-- Recorded information follows --
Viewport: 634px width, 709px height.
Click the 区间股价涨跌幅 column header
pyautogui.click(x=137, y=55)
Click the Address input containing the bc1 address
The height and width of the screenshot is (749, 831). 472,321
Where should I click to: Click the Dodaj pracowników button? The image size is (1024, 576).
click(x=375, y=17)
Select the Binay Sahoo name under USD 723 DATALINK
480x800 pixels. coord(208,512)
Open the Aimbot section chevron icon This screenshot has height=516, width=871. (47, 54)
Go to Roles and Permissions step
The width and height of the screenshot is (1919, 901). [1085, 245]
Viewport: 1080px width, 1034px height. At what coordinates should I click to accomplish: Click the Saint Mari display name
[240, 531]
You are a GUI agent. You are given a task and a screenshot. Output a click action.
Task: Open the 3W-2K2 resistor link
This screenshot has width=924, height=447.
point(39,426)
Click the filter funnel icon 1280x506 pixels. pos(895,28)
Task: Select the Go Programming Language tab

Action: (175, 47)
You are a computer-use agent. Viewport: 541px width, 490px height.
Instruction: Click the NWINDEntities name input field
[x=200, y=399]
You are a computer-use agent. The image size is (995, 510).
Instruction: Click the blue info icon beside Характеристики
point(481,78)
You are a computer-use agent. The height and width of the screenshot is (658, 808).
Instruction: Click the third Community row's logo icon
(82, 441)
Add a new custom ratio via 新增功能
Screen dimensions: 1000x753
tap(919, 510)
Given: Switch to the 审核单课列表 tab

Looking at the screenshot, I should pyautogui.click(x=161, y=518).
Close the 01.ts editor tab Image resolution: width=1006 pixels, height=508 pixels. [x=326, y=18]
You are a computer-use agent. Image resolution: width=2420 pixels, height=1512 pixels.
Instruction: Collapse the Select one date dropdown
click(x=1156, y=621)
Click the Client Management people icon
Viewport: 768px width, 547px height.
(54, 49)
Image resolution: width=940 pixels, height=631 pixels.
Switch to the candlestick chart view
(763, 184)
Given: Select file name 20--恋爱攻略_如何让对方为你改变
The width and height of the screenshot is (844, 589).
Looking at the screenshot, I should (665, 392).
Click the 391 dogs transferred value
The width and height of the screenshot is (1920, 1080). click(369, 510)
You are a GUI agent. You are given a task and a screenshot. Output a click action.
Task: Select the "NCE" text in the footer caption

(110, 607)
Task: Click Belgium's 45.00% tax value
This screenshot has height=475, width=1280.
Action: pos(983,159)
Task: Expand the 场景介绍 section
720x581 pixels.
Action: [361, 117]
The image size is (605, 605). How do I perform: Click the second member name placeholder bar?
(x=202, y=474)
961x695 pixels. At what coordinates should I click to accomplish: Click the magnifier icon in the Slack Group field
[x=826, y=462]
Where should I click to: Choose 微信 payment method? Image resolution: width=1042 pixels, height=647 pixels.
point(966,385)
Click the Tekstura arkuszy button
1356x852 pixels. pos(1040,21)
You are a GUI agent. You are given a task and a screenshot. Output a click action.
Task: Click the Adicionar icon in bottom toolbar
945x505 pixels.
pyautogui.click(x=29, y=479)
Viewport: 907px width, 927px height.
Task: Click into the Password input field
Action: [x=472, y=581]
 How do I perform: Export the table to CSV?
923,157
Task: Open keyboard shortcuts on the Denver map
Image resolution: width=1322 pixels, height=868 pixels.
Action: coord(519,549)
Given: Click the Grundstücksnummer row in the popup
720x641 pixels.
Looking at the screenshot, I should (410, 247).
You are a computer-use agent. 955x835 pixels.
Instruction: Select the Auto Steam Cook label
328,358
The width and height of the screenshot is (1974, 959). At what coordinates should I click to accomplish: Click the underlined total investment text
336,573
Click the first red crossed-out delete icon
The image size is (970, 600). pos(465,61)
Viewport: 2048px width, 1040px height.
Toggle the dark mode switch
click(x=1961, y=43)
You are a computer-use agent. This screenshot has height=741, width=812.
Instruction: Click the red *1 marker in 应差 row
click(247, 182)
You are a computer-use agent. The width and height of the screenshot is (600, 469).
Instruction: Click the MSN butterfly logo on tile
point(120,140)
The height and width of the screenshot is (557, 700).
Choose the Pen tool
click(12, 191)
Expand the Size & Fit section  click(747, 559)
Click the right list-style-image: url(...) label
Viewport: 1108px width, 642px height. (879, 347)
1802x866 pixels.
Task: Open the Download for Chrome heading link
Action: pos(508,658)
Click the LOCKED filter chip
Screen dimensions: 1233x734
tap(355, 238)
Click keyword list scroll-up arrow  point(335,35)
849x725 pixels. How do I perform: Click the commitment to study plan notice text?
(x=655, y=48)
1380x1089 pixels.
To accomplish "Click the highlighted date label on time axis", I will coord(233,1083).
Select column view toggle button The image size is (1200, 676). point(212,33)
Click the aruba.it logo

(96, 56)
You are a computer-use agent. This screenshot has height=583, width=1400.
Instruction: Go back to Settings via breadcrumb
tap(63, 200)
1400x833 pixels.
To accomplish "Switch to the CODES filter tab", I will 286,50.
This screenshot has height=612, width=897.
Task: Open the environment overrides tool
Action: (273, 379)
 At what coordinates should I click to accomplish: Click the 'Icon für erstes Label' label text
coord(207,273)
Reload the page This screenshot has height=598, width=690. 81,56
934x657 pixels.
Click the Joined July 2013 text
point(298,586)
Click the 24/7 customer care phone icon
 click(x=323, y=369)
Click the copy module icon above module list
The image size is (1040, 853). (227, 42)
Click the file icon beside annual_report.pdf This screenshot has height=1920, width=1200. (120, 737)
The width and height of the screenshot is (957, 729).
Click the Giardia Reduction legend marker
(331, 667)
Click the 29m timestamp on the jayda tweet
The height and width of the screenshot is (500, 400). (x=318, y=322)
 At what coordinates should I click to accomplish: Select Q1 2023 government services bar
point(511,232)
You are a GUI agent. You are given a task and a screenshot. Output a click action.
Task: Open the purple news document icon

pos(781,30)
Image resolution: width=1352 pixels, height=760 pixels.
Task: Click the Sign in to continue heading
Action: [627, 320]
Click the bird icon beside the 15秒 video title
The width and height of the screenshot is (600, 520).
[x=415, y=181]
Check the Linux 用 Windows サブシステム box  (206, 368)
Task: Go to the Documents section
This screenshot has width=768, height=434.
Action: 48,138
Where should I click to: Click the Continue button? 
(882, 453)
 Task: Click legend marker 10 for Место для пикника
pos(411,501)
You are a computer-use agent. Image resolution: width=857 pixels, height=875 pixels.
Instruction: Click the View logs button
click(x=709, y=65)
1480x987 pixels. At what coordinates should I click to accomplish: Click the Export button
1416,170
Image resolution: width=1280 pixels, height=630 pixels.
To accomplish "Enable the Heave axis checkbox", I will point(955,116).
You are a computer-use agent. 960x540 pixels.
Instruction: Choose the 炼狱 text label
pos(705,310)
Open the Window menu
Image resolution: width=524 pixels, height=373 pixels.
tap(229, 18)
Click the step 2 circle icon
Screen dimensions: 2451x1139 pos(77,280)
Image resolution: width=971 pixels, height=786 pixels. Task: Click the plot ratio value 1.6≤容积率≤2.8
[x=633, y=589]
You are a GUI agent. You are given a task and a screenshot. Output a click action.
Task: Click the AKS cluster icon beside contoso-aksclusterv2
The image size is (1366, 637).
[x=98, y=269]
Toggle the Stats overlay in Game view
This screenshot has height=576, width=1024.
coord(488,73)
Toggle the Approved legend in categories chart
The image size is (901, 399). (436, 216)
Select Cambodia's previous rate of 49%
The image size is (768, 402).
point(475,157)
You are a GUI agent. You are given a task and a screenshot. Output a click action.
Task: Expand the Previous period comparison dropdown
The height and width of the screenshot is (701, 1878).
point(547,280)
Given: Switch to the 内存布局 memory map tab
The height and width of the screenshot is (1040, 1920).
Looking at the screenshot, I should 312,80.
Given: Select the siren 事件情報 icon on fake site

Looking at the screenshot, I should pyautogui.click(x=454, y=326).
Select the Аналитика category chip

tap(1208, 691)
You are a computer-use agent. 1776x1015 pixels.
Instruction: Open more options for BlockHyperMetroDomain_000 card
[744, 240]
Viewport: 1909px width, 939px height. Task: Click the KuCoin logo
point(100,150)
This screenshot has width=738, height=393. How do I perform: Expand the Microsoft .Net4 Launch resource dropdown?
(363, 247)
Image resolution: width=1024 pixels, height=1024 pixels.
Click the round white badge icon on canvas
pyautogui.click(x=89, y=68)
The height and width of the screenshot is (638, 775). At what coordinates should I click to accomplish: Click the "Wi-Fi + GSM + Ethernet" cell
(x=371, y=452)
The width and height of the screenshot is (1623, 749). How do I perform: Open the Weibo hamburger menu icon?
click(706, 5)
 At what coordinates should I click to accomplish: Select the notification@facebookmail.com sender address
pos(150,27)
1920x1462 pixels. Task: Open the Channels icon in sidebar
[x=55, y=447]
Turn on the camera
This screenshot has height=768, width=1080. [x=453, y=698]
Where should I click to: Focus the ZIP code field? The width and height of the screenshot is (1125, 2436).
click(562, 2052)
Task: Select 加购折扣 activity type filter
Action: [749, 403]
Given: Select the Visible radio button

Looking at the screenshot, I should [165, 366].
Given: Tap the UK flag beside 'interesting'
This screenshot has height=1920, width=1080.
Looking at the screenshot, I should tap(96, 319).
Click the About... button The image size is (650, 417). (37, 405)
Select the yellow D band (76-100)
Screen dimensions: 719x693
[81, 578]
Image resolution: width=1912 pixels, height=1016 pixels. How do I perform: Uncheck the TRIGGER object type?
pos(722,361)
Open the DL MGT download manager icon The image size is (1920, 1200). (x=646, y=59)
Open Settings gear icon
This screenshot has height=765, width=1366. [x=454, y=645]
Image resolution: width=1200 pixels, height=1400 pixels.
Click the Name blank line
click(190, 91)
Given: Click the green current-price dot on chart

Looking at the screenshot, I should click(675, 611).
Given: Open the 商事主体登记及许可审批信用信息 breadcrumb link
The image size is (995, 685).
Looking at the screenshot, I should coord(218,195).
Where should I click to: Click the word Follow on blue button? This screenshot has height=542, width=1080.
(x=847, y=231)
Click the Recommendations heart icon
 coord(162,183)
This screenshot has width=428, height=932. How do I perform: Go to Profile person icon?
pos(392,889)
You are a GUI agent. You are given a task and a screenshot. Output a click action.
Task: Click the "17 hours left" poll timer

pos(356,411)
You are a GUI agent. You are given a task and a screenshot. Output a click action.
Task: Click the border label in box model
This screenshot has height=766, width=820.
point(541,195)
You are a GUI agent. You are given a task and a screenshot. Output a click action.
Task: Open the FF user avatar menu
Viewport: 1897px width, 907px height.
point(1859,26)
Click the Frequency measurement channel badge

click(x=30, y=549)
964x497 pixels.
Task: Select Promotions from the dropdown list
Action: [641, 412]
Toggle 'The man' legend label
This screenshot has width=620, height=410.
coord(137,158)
-- Recorded information concluded --
Aim of the task
Copy out, from the data above, every line holding the word "computer".

Exercise answer
You are a computer-use agent. Viewport: 541px width, 490px height.
You are a computer-use agent. The image size is (995, 510).
You are a computer-use agent. The height and width of the screenshot is (658, 808).
You are a computer-use agent. Image resolution: width=2420 pixels, height=1512 pixels.
You are a computer-use agent. 955x835 pixels.
You are a computer-use agent. This screenshot has height=741, width=812.
You are a computer-use agent. The width and height of the screenshot is (600, 469).
You are a computer-use agent. This screenshot has height=583, width=1400.
You are a computer-use agent. Image resolution: width=857 pixels, height=875 pixels.
You are a computer-use agent. 960x540 pixels.
You are a computer-use agent. 1776x1015 pixels.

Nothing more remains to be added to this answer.